El 11 de septiembre de 2001 un atentado terrorista desestabilizó al mundo; 3 aviones se impactaron contra importantes centros de poder de Estados Unidos, y 2 de los edificios más altos del mundo se vinieron abajo.
Las Torres Gemelas, que conformaban el principal complejo financiero de Nueva York, fueron inauguradas en 1973; habían sido diseñadas en 1966 por Minoru Yamasaki, y cada una de ella tenía 110 pisos y medía 417m de altura.
El lugar que ocuparan las Torres Gemelas es territorio sagrado para los estadounidenses. El proyecto de reconstrucción de este espacio es, además de una obra arquitectónica, un homenaje a las víctimas y un símbolo de la recuperación del país después del atentado.
El complejo que remplazará a las torres gemelas será completamente diferente y utilizará una arquitectura que toma en cuenta el medio ambiente y los medios de transporte, pero sobre todo, la seguridad. Es un proyecto que más que recordar un ataque quiere mirar hacia un futuro prometedor para el país.

Zona Cero
Al área que ocupaba el World Trade Center se denominó Zona Cero, y actualmente tiene una superficie de 6.4 hectáreas. El proyecto estará compuesto por 4 torres, un museo y un parque de la memoria.
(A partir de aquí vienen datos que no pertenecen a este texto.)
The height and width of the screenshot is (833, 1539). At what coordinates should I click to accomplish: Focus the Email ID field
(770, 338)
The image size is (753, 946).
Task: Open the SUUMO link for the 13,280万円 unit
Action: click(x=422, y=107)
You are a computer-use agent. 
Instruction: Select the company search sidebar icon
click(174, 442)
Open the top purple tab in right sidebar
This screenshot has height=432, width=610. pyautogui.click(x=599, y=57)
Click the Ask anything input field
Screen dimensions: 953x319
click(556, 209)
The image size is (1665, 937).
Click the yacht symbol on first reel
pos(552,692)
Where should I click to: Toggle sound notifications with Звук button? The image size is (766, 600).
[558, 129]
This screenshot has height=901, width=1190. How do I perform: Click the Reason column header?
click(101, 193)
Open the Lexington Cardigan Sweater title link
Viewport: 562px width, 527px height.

Habrá dos grandes estanques, cada uno de 60 m de ancho y 10 de profundidad y, a los costados de los muros, una catarata de agua caerá permanentemente. Una cinta con los nombres de las casi 3.000 víctimas, grabados en bronce, rodeará los estanques; esto se conoce como el National September 11 Memorial & Museum.
El responsable del memorial es el arquitecto israelí-estadounidense Michael Arad, quien se encontraba en la Torre Norte durante los atentados.
A 10 años de los ataques, se sigue encontrando restos de las víctimas, aunque la mayoría de los cuerpos permanecerán para siempre en la Zona Cero.